Peter COVENEY/Roger HIGHFIELD, Der Pfeil der Zeit in der Selbstorganisation des Lebens adlı kitaplarının daha girişinde zaman kavramının edebiyatçılar ve filozoflar için etkileyiciliğinden bahsederken fen bilimleri açısından zaman kavramının bir nevi “unutulmuş” boyut olduğunu ifade ederler[1]. Kitabın “zamanın oku” kavramını ismine taşımasının sebebinin gereksiz olmadığını, göz kırpmanın dahi geriye alınamayacağını aklımızda tuttuğumuzda mekan kavramının aksine zamanın akışının tek yöne doğru olduğunu görebiliriz. Kişinin mekanda sağa ya da sola doğru hareket etmesi kendi iktidarındayken, zamanın akışı sürekli tek yöne doğrudur. O nedenle bireylerin yaşamından soyutlayacak olursak zaman lehe yahut aleyhe akmaz sadece “geçer”.
Tabii ki bilim kurgusal olarak insanların topraktan kalktığı gençleştiği ve çocuklaştığı ve ana rahmine geri dönmesi gibi Benjamin Button hikayelerini veya Elalı Zenon’un ok paradoksunu atlarsak zaman sürekli ileri doğru akacaktır. Peki eller Mersin’e yüzerken tersine yüzenler sadece mekanda mı hareket ediyorlar yoksa atlanması gereken zaman boşlukları mıdır hayatımızda?
Dünya futbolu sürekli ileri doğru giderken yani zamanın oku ileri akarken bizde ise Zenon’un paradoksu gibi zaman sonsuz bir durağanlık içerisinde.
Futbolun ekonomisi, hukuku ve yönetim süreçleriyle ilgili olan herkes kabul ediyor ki ülke futbolu bir kriz içerisinde.
Uluslararası arenada bazı başarıları olsa da milli takımın altın nesli denilen çocukların neredeyse tamamı yabancı ülke alt yapılarından yetişme.

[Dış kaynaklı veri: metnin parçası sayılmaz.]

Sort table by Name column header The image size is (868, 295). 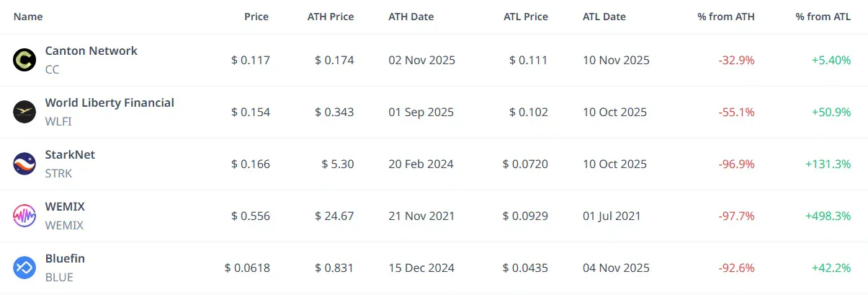tap(28, 17)
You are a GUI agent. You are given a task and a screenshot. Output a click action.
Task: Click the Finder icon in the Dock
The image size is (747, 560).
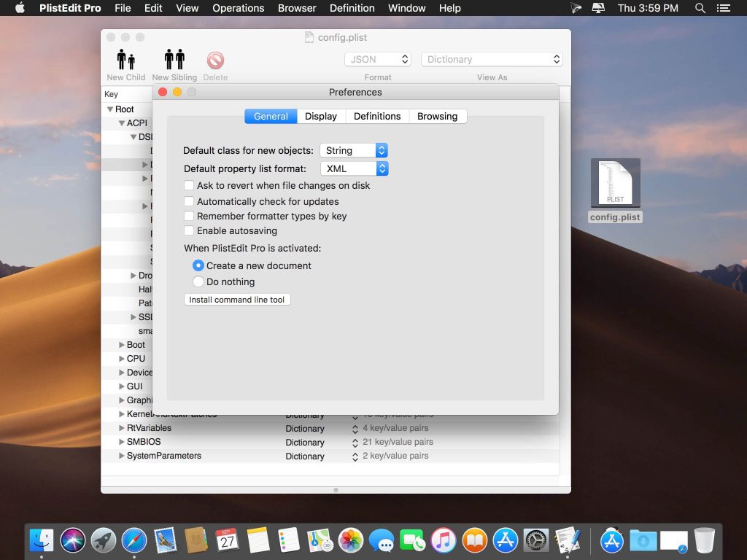[41, 540]
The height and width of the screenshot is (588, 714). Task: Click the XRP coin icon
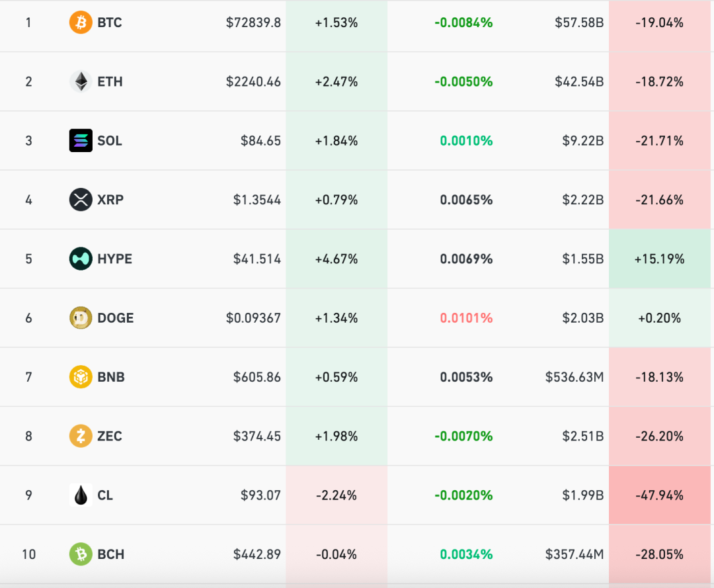pos(81,200)
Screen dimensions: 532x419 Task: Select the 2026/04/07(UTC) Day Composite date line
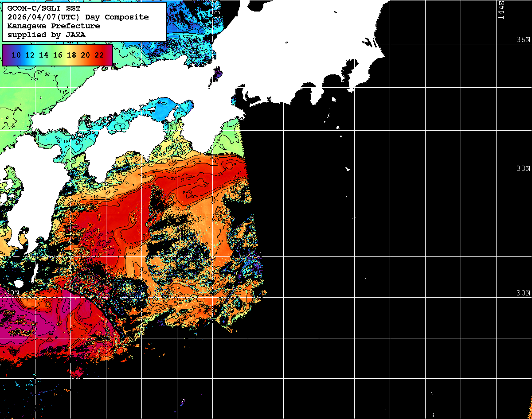78,17
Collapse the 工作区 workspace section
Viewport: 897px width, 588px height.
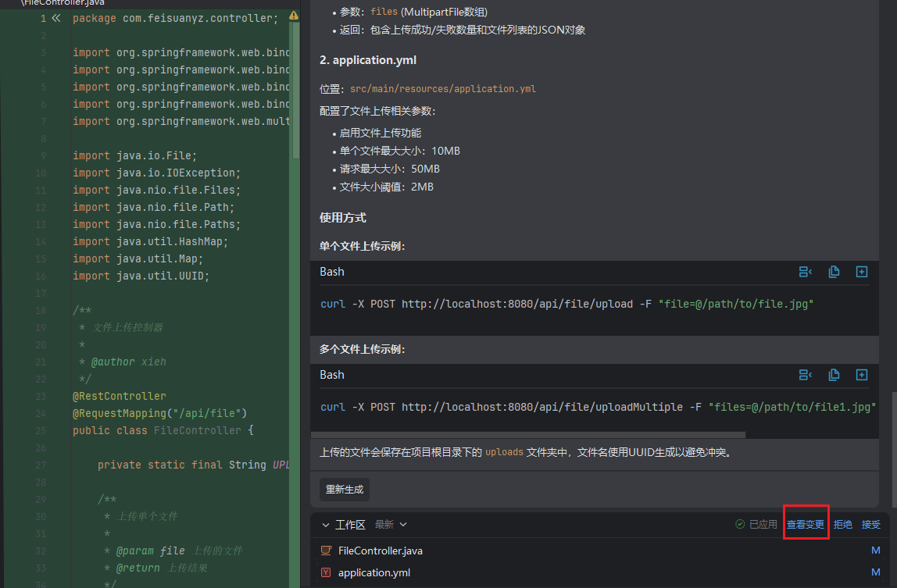(324, 525)
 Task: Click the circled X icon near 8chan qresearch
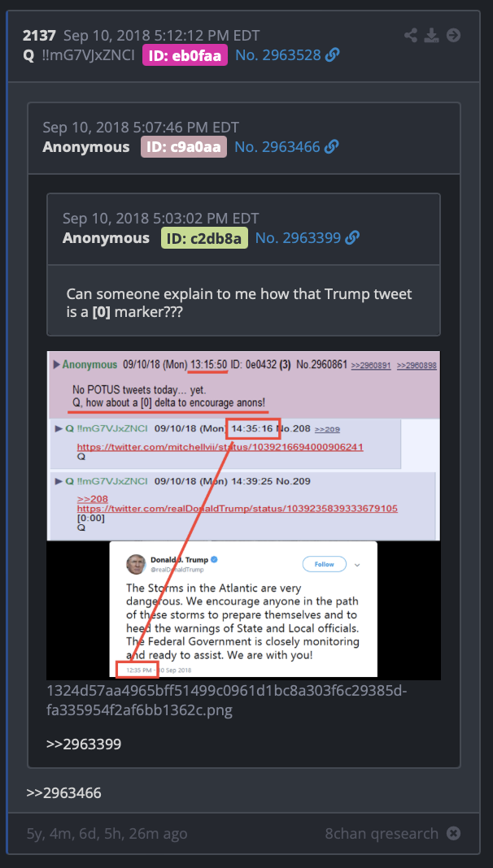(453, 833)
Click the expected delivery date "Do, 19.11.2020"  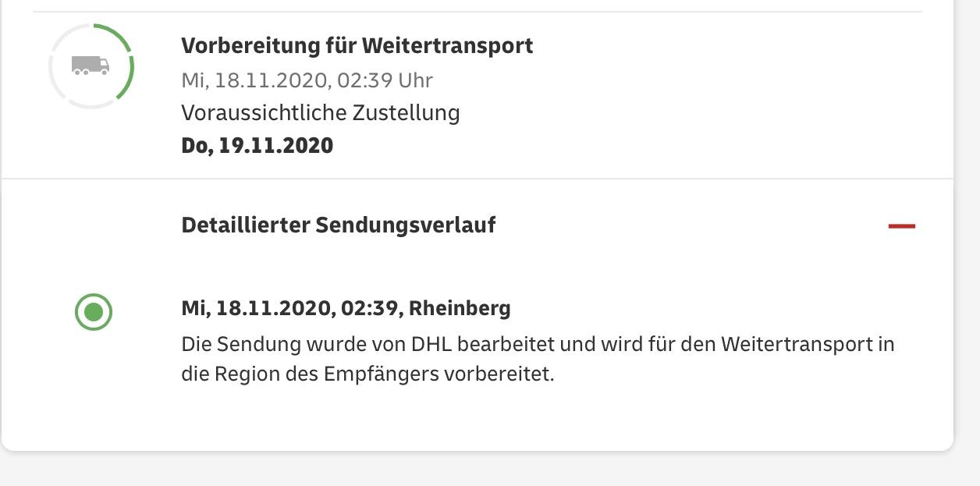257,146
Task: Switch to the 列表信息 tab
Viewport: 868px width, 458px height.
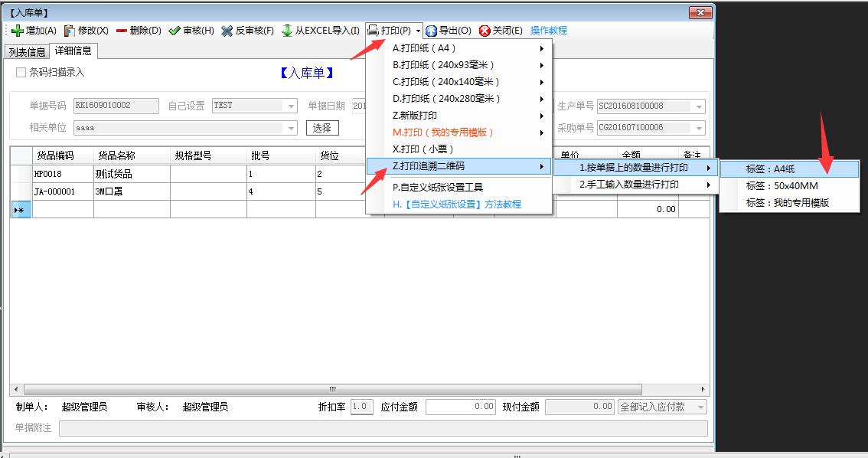Action: click(x=27, y=52)
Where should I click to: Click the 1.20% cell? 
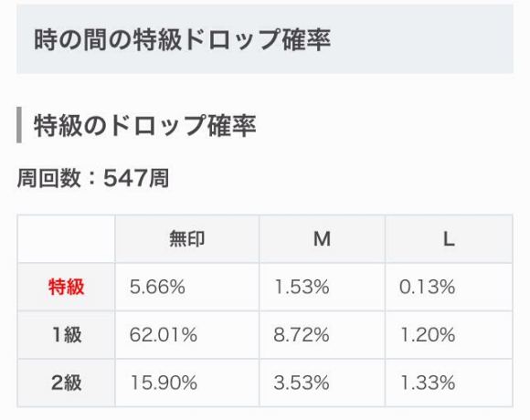449,335
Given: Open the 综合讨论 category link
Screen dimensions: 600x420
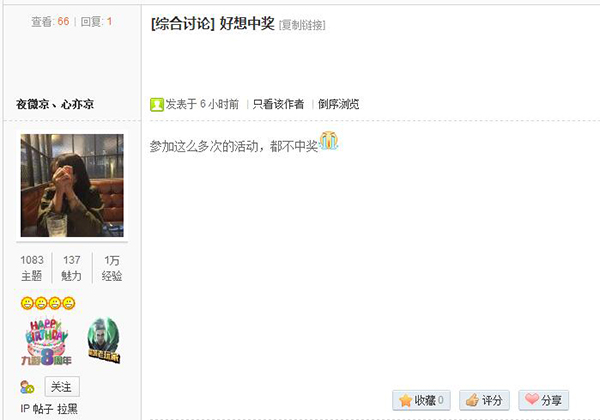Looking at the screenshot, I should (x=183, y=24).
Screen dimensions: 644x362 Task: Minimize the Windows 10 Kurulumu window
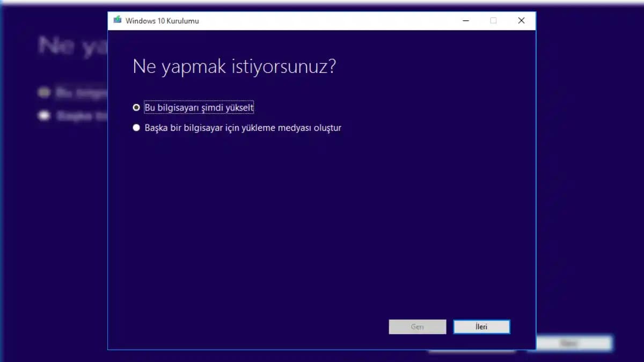[465, 20]
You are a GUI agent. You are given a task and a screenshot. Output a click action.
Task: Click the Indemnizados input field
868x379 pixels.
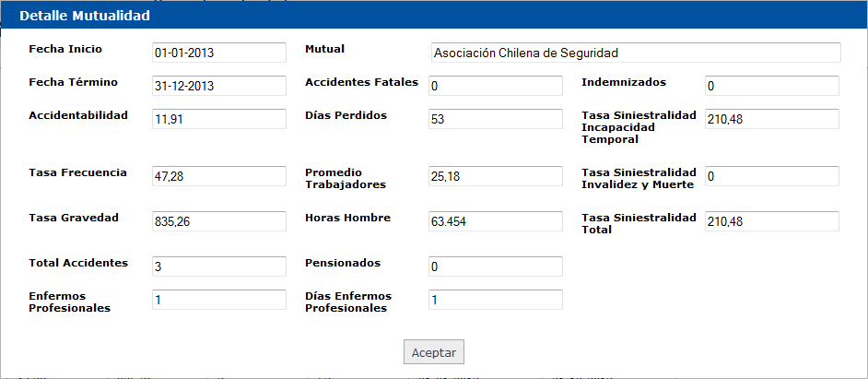coord(771,86)
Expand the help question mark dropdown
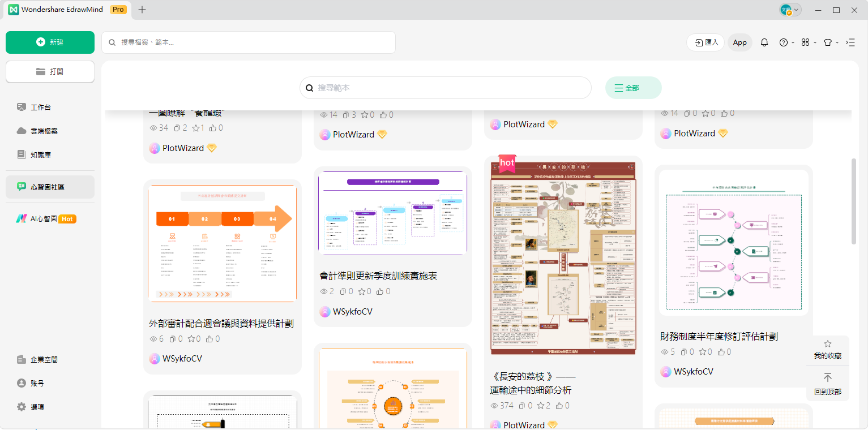 786,42
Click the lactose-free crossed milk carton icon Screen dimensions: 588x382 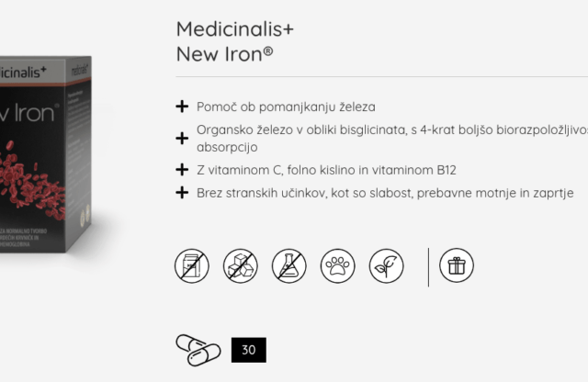(x=192, y=265)
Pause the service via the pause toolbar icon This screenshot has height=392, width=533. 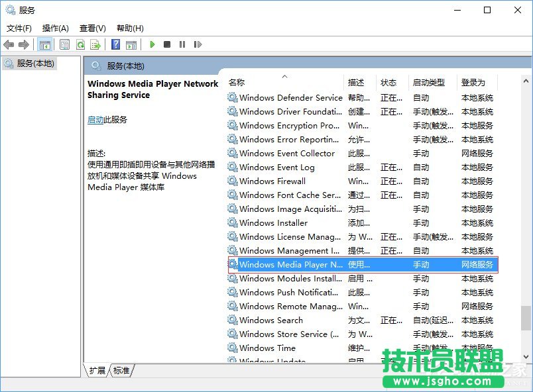point(182,44)
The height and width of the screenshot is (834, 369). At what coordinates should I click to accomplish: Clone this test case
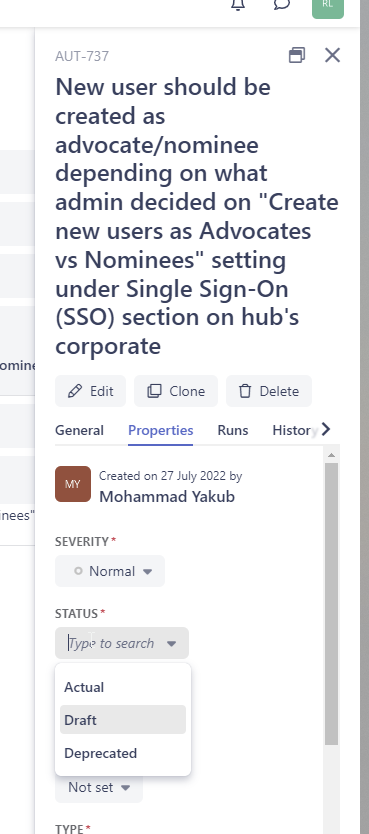[175, 391]
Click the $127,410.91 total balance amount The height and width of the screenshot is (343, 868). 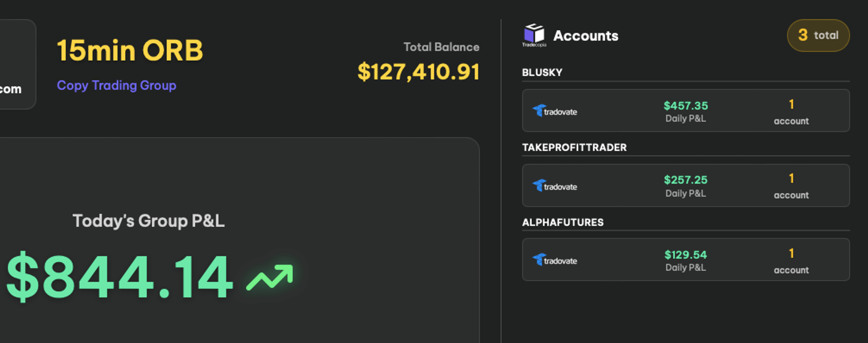(x=419, y=72)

Bu noktada federasyonun teşekkülü kanımca en önemli etmen. Tabii ki “yok kanun yap kanun” mantığıyla çözülecek işler değil ama TFF Statüsü md.22 uyarınca genel kurul;
a) Türkiye Profesyonel futbol en üst ligindeki kulüplerin başkanları ile altı delege,
b) Türkiye Profesyonel birinci ligde yer alan kulüplerin başkanları ile bir delege, c) Türkiye Profesyonel ikinci ligde yer alan kulüplerin başkanları,
d) Türkiye Profesyonel üçüncü ligde yer alan kulüplerin başkanları,
e) Türkiye Amatör Spor Kulüpleri Konfederasyonu başkanı ile Yönetim Kurulu tarafından ayrıca belirlenecek dokuz delege,
f) Profesyonel Futbolcular Derneği başkanı ile en fazla (A) Milli olmuş ve faal futbolculuğu bırakmış beş delege, g) Türkiye Futbol Antrenörleri Derneği başkanı ile en uzun süre (A) Milli Takım teknik direktörlüğü yapmış beş delege,
h) Türkiye Faal Futbol Hakemleri ve Gözlemcileri Derneği başkanı ile ön eleme müsabakaları hariç UEFA Şampiyonlar Ligi ya da bu lig öncesinde bu statüye denk organizasyonlarda en fazla müsabaka yönetmiş beş delege, (Başkan ve diğer beş delegenin de faal olmaması şarttır.)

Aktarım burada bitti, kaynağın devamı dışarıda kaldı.